### Stated exercise
Rewrite the material below as a numbered list with one line per item. Skip blank lines and leave the pictures out.

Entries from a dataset

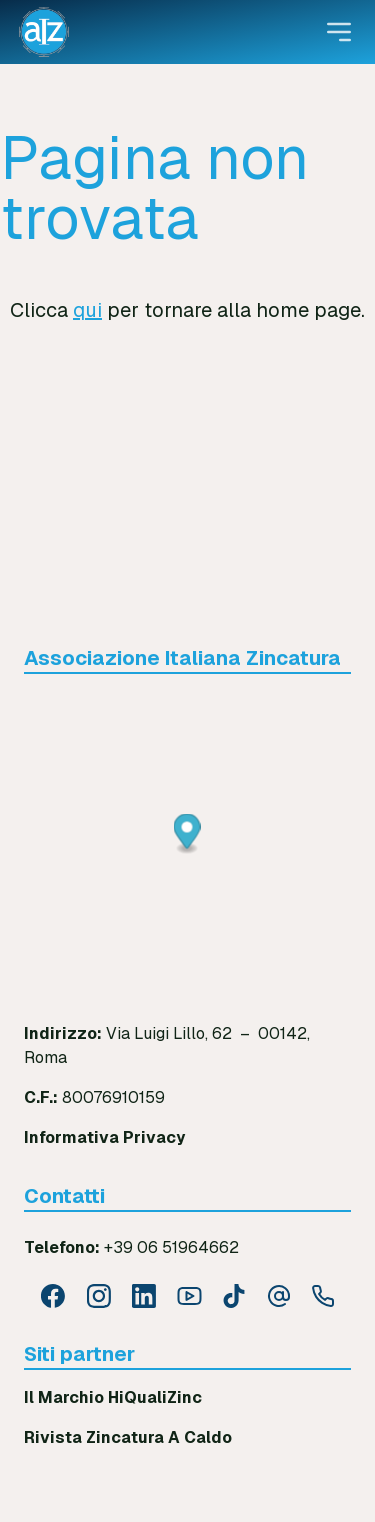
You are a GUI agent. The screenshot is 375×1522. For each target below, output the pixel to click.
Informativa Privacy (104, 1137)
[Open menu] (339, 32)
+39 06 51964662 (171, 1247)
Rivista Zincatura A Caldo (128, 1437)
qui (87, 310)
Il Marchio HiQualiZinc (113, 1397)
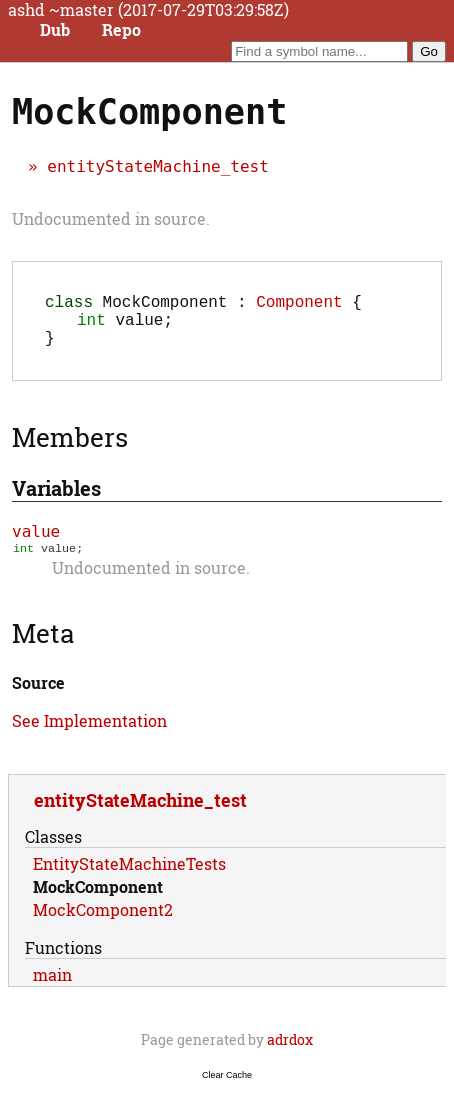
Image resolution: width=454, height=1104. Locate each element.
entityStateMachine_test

### Finished exercise
1. You are a GUI agent. The screenshot is 375×1522. For each target below, output the pixel to click.
2. Informativa Privacy (104, 1137)
3. [Open menu] (339, 32)
4. +39 06 51964662 (171, 1247)
5. Rivista Zincatura A Caldo (128, 1437)
6. qui (87, 310)
7. Il Marchio HiQualiZinc (113, 1397)
8. Image resolution: width=454, height=1104. Locate each element.
9. entityStateMachine_test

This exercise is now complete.